__Records for the task__:
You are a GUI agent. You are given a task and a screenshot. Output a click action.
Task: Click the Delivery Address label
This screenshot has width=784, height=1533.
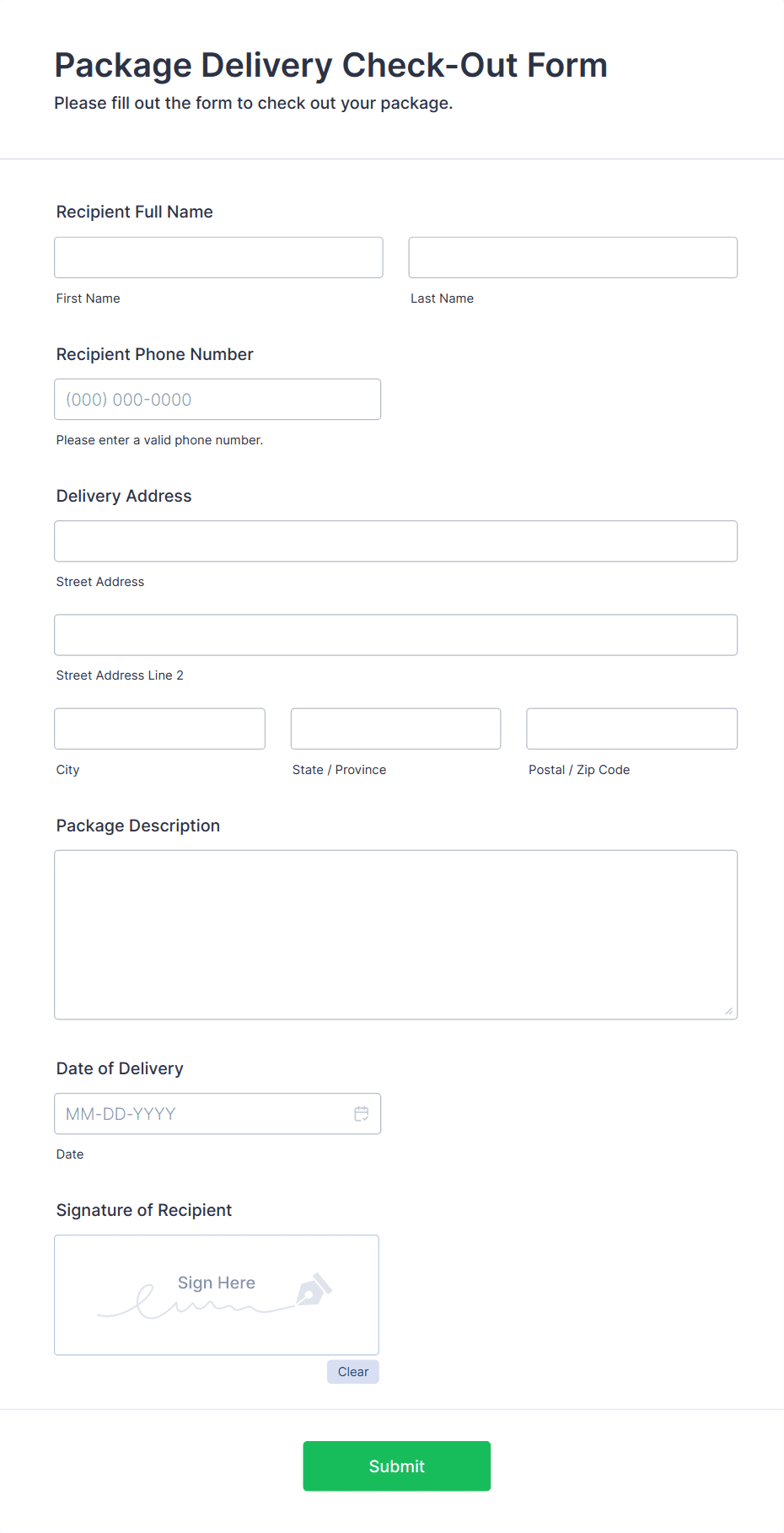coord(124,496)
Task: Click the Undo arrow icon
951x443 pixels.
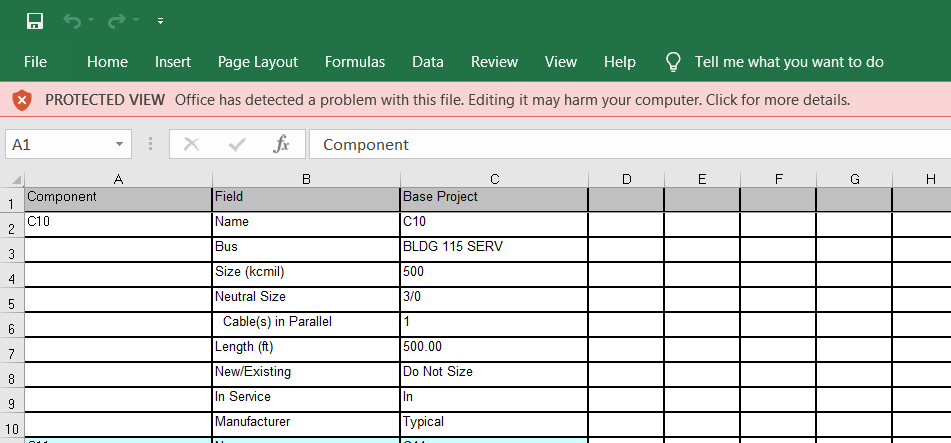Action: point(71,21)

__Task details__:
Each line of the material above should be set down exactly, with no pictures.

__Output__:
You are a GUI agent. You are given a task and a screenshot. Output a click action.
Task: Click the Delivery Address label
This screenshot has width=784, height=1533.
coord(124,496)
Task: Click the Undo arrow icon
951x443 pixels.
Action: point(71,21)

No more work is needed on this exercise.